I am reading The Book of Laughter and Forgetting by Milan Kundera. The first time the book showed up (the expression seems fantastical, but in Cuba that is how one gets these books), I was washing diapers. I preferred to read it and laugh quietly in the early morning so as not to wake up my baby instead of passing it on. For me Slowness was a good introduction to Kundera’s world. These books were widely believed to be forbidden, but many people read them anyway, even those who distanced themselves from the masses. Perhaps years ago this book was indeed being confiscated. An old work colleague once found me reading a book by Carlos Alberto Montaner (during working hours, no less!), and out of genuine concern suggested that I cover it up and hide it because “they can arrest you for that.”

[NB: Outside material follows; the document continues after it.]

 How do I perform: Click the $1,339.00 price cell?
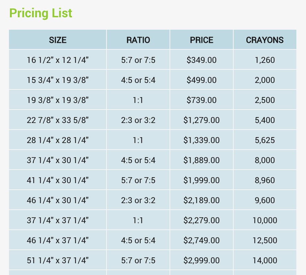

I still don’t know if anyone was jailed for reading, but in fact there was a belief in a right to detain us for having an independent library and for organizing activities. During the Dark Spring, practicing journalism or independently collecting information carried a twenty-five year sentence.
The Communist monarchs felt the same impulse as the Chinese emperor who carried out a transcendental book burning from which The Book of Mutations miraculously escaped.
But what inspired me to write this post was a point of discrepancy in my reading of the author which made me think that, in a totalitarian system (or post-totalitarian, as Havel would have it), all disobedient citizens could be suffering. According to Kundera, “in the files of the police archives lies our only immortality.”
I do not agree. There are many times that I hang up the phone bothered, not frightened, at the thought that others could be listening in. Besides the disgust at imagining the violation of privacy to which we all have a right, however, I am bothered by the thought that what I say will be interpreted by people who do not know me, or who are trying to pigeonhole me. I cannot be simply this pigeonholed dossier. If only they could at least understand the complexity in being human, they would become it themselves.
When human beings give a speech – the most innocent or the most cautious – and are sincere, they have respect for the silences between sentences. It is not necessary to say everything, and I am fascinated by what is said between the lines. I have read somewhere that this is where truth lies – in the emptiness between words. It is clear that this is something a communist cannot understand, nor a person who abhors his own freedom. There are instances when a person cannot understand everything, or cannot mention everything. According to a poet out of Origins this is the ideal state for poetry, much like that by the Delphic Oracle: ...an I-don’t-know-what behind their stammering.**
The night should seem like any other night anywhere else on the planet, but the first sounds of morning return to disillusion us. “You are in Cuba.” The resemblance was a mirage because neither by night nor by day do those who prop up the inspector’s stage set rest. One way to rebel is to prove that, just as a weed keeps growing, nothing can deprive us of the infinite subjectivity of our existence.
In the dark night of my terrors, (like the mule who launched deep-seated questions in his eyes), who knows if I’m given to ask who Is and whether in the Kingdom the nostalgia and chiaroscuro of poetry will remain.
*”The birthmark of the rabbit shows his life in the snow” is a line from Paradise, Jose Lezama Lima’s novel. The passage reads: “The birthmark of the rabbit shows his life in the snow. Otherwise, homogeneity would destroy him, as if a spring had been born at the bottom of the ocean, or a drop of water trapped inside a quartz crystal. To other rabbits, that birthmark in the snow makes him visible, and it disguises him as a rabbit from his pursuers.”
**The last line of Stanza 7 of St. John of the Cross’s poem The Spiritual Canticle.